Leaving out the images, transcribe every record below exactly.

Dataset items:

____________

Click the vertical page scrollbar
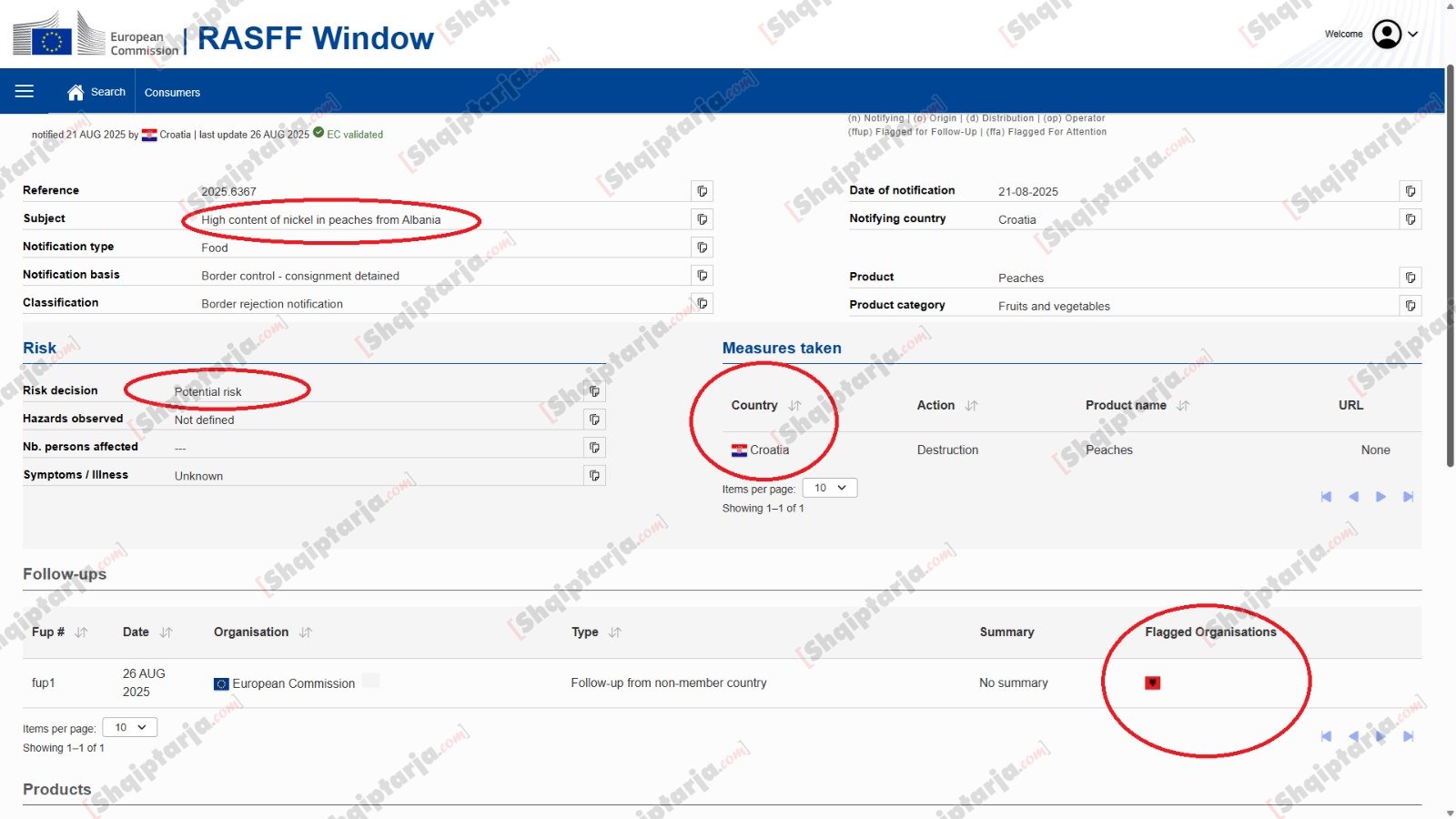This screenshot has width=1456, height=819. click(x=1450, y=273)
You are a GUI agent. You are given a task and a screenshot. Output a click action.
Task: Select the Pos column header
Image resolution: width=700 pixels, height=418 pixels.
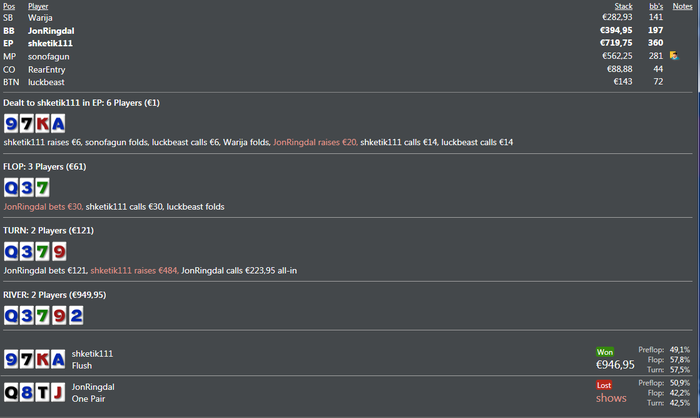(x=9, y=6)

____________

## Result of this exercise
Click the vertical page scrollbar
This screenshot has width=1456, height=819. click(x=1450, y=273)
You are a GUI agent. You are given a task and a screenshot. Output a click action.
Task: Select the Pos column header
Image resolution: width=700 pixels, height=418 pixels.
(x=9, y=6)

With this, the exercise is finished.